THE TASK ::
Copy word for word the lines from the start of the records through the line that contains "Image resolution: width=1024", both included.

DATASET ::
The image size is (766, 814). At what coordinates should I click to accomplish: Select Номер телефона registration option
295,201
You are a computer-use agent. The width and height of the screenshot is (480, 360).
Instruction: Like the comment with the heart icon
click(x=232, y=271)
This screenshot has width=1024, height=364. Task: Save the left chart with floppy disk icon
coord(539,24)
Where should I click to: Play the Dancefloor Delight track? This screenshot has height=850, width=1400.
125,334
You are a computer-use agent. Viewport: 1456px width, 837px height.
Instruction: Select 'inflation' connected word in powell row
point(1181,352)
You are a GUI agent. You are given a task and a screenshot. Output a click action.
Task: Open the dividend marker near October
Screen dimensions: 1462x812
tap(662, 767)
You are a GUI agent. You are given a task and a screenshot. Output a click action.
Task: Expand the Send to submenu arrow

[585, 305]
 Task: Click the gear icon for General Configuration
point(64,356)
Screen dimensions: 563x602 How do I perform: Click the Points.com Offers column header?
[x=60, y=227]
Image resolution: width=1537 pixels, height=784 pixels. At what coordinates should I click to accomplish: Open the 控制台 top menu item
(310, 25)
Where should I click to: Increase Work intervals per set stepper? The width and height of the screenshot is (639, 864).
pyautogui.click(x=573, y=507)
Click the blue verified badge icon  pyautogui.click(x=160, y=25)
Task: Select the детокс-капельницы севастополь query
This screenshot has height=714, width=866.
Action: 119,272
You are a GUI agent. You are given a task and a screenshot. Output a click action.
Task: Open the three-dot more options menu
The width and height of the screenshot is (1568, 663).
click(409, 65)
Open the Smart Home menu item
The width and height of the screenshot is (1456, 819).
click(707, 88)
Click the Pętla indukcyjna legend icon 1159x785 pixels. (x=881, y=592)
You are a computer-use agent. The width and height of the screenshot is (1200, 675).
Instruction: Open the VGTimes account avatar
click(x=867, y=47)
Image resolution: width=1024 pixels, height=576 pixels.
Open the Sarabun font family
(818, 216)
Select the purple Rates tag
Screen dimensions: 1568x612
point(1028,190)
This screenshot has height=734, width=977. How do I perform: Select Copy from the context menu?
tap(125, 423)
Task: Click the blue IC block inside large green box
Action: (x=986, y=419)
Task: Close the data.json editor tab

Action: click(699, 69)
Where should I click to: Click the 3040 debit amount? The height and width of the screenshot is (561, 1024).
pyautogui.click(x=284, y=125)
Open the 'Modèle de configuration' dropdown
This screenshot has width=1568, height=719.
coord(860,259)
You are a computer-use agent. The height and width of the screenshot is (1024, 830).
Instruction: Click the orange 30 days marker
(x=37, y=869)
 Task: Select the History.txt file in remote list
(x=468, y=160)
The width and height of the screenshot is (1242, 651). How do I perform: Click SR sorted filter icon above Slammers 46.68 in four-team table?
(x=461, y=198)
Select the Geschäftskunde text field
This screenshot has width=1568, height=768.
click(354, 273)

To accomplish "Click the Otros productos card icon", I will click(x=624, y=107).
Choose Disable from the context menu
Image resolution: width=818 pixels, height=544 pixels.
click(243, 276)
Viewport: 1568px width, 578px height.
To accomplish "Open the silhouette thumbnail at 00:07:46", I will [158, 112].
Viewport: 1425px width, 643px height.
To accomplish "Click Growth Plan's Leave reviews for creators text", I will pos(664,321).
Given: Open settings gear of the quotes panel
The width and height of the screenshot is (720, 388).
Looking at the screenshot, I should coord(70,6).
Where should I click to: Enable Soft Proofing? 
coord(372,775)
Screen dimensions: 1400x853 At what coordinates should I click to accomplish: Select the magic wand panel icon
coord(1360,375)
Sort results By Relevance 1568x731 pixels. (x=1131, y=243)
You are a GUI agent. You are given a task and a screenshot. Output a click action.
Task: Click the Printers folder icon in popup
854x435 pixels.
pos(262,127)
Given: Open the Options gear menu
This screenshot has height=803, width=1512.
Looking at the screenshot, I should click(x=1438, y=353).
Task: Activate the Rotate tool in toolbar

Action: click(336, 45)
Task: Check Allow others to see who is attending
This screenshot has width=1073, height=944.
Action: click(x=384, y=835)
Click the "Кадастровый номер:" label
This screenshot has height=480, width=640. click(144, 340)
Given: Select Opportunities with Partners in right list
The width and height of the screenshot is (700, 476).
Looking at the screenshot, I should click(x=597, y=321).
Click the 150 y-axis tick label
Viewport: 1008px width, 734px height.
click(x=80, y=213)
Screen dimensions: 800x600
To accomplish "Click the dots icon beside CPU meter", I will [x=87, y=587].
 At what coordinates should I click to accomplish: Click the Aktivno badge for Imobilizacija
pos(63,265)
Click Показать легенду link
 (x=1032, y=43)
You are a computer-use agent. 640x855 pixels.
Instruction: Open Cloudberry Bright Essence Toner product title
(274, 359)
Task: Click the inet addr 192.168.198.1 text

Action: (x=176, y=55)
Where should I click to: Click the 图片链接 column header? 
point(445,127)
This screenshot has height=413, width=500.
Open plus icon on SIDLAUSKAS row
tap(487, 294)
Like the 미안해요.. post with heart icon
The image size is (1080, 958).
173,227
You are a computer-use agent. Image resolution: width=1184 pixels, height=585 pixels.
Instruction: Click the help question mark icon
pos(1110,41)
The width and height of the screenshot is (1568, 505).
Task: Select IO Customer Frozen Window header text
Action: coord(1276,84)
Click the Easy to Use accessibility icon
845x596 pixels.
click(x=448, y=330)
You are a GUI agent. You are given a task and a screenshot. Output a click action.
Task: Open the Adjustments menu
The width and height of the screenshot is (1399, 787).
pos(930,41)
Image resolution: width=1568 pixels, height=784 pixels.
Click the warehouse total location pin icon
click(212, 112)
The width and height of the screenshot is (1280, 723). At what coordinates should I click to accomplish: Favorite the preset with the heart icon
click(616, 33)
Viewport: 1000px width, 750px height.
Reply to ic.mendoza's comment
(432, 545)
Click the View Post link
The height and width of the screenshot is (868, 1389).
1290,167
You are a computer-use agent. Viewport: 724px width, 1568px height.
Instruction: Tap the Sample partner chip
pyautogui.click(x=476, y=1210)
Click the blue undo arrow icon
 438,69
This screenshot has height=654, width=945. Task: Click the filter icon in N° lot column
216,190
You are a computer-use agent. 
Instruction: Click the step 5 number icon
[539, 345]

SOLUTION BELOW ::
The image size is (766, 814). At what coordinates should I click to accomplish: Select Номер телефона registration option
295,201
You are a computer-use agent. The width and height of the screenshot is (480, 360).
Instruction: Like the comment with the heart icon
click(x=232, y=271)
This screenshot has width=1024, height=364. Task: Save the left chart with floppy disk icon
coord(539,24)
Where should I click to: Play the Dancefloor Delight track? This screenshot has height=850, width=1400.
125,334
You are a computer-use agent. Viewport: 1456px width, 837px height.
Instruction: Select 'inflation' connected word in powell row
point(1181,352)
You are a GUI agent. You are given a task and a screenshot. Output a click action.
Task: Open the dividend marker near October
Screen dimensions: 1462x812
tap(662, 767)
You are a GUI agent. You are given a task and a screenshot. Output a click action.
Task: Expand the Send to submenu arrow

[585, 305]
 Task: Click the gear icon for General Configuration
point(64,356)
Screen dimensions: 563x602 How do I perform: Click the Points.com Offers column header?
[x=60, y=227]
Image resolution: width=1537 pixels, height=784 pixels. At what coordinates should I click to accomplish: Open the 控制台 top menu item
(310, 25)
Where should I click to: Increase Work intervals per set stepper? The width and height of the screenshot is (639, 864).
pyautogui.click(x=573, y=507)
Click the blue verified badge icon  pyautogui.click(x=160, y=25)
Task: Select the детокс-капельницы севастополь query
This screenshot has height=714, width=866.
Action: 119,272
You are a GUI agent. You are given a task and a screenshot. Output a click action.
Task: Open the three-dot more options menu
The width and height of the screenshot is (1568, 663).
click(409, 65)
Open the Smart Home menu item
The width and height of the screenshot is (1456, 819).
click(707, 88)
Click the Pętla indukcyjna legend icon 1159x785 pixels. (x=881, y=592)
You are a computer-use agent. The width and height of the screenshot is (1200, 675).
Instruction: Open the VGTimes account avatar
click(x=867, y=47)
Image resolution: width=1024 pixels, height=576 pixels.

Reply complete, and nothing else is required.